# Any Brits news?



## Kate1976 (Jul 19, 2008)

As the title suggests.., has anyone got any updates?


----------



## Linny (Jun 23, 2009)

Natalie wood 1st toned figure

Maria ward 2nd

Lynn Carmichael 3rd

class4

Gary Hutton 1st

Paul lock 2nd

mike Sullivan 3rd


----------



## MissBC (Apr 29, 2008)

Linny said:


> Natalie wood 1st toned figure
> 
> Maria ward 2nd
> 
> Lynn Carmichael 3rd


 :thumb:


----------



## Kate1976 (Jul 19, 2008)

Cheers linny


----------



## Guest (May 29, 2010)

Juniors?


----------



## MissBC (Apr 29, 2008)

pscarb??


----------



## Dean00 (Jan 25, 2009)

Dan said:


> Juniors?


Dean Monteith 1st place ..........and over all :lol:


----------



## Guest (May 29, 2010)

Dean00 said:


> Dean Monteith 1st place ..........and over all :lol:


LOL keep dreaming.


----------



## rs007 (May 28, 2007)

Apparently a real good looking guy had to pull out of class 1 due to sudden onset of illness - a good thing as there were females in the audience, and quite honestly, there isn't enough tena-lady in Southport to manage the surge that would have ensued, had his hollywood smile, and Steve Reeves-esque physique actually made it to stage :whistling:


----------



## Rob68 (Sep 16, 2008)

rs007 said:


> Apparently a real good looking guy had to pull out of class 1 due to sudden onset of illness - a good thing as there were females in the audience, and quite honestly, there isn't enough tena-lady in Southport to manage the surge that would have ensued, had his hollywood smile, and Steve Reeves-esque physique actually made it to stage :whistling:


Aw rams man...give my best wishes to weeman will ya.... :whistling: ......


----------



## control (Jun 15, 2008)

any info on juniors


----------



## Daviewrdl (May 10, 2009)

Top 3 for juniors:

1st: Daniel Barry

2nd: Adam Baines

3rd: John Mark Wardle


----------



## Kate1976 (Jul 19, 2008)

Trained ladies?


----------



## Jem (Mar 5, 2009)

Yes please more input required !


----------



## Kate1976 (Jul 19, 2008)

My friend Dannie just placed 3rd in trained


----------



## Jem (Mar 5, 2009)

Kate1976 said:


> My friend Dannie just placed 3rd in trained


Good Kate! - that's the kind of result we have been waiting for !
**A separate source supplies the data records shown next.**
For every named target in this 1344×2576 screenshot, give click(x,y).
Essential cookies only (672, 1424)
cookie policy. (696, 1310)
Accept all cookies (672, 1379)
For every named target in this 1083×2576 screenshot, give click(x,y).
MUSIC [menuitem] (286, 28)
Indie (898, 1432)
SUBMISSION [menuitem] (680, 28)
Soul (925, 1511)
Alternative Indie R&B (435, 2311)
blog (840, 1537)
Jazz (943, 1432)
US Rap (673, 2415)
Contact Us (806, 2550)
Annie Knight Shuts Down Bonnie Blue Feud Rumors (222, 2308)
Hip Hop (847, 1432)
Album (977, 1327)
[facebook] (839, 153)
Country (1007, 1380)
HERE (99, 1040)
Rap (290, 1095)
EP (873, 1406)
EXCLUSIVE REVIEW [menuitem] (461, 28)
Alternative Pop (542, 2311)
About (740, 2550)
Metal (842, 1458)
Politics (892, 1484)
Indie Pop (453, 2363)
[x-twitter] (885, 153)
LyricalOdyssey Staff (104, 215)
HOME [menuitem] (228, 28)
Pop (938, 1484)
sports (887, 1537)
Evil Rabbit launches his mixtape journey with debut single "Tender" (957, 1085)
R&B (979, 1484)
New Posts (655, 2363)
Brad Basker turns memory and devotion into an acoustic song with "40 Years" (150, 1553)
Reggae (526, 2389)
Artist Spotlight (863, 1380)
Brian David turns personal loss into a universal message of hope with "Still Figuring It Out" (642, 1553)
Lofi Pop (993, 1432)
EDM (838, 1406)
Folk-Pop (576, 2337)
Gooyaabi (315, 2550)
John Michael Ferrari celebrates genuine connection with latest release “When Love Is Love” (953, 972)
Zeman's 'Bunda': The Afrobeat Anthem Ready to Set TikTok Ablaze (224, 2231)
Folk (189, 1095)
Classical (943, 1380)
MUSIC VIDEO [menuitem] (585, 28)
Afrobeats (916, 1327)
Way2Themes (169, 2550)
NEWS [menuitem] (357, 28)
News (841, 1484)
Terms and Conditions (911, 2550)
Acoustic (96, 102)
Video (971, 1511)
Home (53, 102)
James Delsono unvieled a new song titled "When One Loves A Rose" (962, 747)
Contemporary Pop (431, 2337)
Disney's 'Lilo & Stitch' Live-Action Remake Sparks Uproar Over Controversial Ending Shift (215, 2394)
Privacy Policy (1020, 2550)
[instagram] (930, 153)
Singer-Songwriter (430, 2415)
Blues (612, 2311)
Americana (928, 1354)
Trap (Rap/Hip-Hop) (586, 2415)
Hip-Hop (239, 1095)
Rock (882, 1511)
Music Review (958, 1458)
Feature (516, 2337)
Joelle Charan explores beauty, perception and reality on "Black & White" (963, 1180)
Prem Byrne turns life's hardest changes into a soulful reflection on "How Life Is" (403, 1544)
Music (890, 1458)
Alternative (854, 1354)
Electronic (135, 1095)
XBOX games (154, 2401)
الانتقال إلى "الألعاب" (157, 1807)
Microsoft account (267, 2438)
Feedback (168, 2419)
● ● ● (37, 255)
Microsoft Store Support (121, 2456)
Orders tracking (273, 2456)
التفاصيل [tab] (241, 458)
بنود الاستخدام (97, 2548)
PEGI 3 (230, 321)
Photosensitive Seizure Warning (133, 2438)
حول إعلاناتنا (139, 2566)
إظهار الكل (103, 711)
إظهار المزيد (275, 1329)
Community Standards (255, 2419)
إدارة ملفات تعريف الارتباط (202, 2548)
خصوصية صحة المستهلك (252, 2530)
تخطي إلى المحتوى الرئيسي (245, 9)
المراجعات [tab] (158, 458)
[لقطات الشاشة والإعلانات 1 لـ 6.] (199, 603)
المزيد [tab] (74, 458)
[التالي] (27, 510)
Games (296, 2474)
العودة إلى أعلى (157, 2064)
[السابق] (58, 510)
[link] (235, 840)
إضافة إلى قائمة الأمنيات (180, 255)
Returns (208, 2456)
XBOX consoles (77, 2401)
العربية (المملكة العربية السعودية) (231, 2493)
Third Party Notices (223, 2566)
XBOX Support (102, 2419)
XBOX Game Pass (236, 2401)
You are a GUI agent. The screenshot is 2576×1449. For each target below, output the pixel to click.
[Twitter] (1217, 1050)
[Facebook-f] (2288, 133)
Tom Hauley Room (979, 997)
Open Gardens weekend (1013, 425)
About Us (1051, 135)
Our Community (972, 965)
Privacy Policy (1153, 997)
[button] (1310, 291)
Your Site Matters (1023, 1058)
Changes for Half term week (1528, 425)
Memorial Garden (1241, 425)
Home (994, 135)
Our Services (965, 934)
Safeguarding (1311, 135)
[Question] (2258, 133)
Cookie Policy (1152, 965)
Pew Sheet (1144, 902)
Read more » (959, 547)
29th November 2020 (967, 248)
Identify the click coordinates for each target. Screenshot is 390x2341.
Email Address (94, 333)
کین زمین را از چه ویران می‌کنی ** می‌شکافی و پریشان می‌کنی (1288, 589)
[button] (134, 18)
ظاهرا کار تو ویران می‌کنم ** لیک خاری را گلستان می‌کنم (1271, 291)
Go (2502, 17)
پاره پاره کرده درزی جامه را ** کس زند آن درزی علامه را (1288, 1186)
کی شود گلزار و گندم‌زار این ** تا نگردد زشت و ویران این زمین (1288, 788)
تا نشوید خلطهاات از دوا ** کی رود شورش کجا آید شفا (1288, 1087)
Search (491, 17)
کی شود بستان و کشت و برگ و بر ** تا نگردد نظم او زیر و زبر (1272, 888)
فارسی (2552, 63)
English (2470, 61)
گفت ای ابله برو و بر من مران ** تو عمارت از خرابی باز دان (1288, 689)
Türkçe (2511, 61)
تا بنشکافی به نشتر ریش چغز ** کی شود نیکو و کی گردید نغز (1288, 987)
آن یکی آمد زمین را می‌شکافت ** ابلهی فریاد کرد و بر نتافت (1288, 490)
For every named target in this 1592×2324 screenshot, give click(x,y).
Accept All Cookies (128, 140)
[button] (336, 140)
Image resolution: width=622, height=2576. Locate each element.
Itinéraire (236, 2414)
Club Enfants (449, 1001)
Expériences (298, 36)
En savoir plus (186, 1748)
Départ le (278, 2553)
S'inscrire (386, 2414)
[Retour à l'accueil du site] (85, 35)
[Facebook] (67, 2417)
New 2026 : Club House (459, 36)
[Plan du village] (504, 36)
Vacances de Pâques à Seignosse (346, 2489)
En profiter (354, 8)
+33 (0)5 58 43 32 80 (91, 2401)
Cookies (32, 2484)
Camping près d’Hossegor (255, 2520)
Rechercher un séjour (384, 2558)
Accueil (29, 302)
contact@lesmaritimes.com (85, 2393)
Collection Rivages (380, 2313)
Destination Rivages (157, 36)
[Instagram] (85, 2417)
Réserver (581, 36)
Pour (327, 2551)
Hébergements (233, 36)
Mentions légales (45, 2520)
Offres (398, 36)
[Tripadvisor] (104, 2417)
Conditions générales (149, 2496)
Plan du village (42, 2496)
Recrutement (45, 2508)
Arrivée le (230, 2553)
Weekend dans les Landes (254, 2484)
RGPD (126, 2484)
Now get her on board & get this sh!t on the road :thumb:


----------



## tiptoe (Jun 22, 2007)

big well done to my good friend rosey harte winner of the womes overall in only her 2nd britains! well pleased for you mate!!!


----------



## MissBC (Apr 29, 2008)

class 1 results?


----------



## John Wood (Apr 13, 2008)

Proud as punch at the moment...after my daughter Natalie won Miss Britain Toned Figure class.....hope to get some upto date shots as she as improved alot since this shot in 2007


----------



## Tazb (May 13, 2009)

Hi John i don't know you, but i just wanted to say a big Congratulations i'm sure you are well proud of your daughter! And an even bigger congrats to your daughter Natalie, i was there for the judging today and Natalie really stood out and caught my eye, FABULOUS all round phyisque and great posing technique and a fantastic posing routine definitely deserved to win and if you heard some random scottish bloke shouting "Looking Good number 3" then that was me! Well Done Natalie you deserved it!


----------



## Milky (Nov 30, 2008)

John Mark Wardle who cam 3rd in the juniors is fu**ing huge for a 19 yr old lad. I reckon he'll go far.


----------



## Milky (Nov 30, 2008)

John Wood said:


> Proud as punch at the moment...after my daughter Natalie won Miss Britain Toned Figure class.....hope to get some upto date shots as she as improved alot since this shot in 2007


She looked fantastic mate tell her well done.

:beer:


----------



## Dean00 (Jan 25, 2009)

gemilky69 said:


> John Mark Wardle who cam 3rd in the juniors is fu**ing huge for a 19 yr old lad. I reckon he'll go far.


any pics of him?


----------



## Linny (Jun 23, 2009)

Trained figure class 1

Jody shuttleworth

Becky williamson

Raggy

Trained figure class 2

rosanna hart + overall


----------



## Guest (May 30, 2010)

gemilky69 said:


> John Mark Wardle who cam 3rd in the juniors is fu**ing huge for a 19 yr old lad. I reckon he'll go far.


 :thumbup1:


----------



## stevie flynn (Sep 5, 2006)

thought natalie wood stood out a mile...she was pretty good a few years ago, but have to admit even i was shocked by the improvements she's made...massive well done to her.....well deserved champion

pscarb 6th in class4

rosie and jody were both tremendous in the ladies figure classes..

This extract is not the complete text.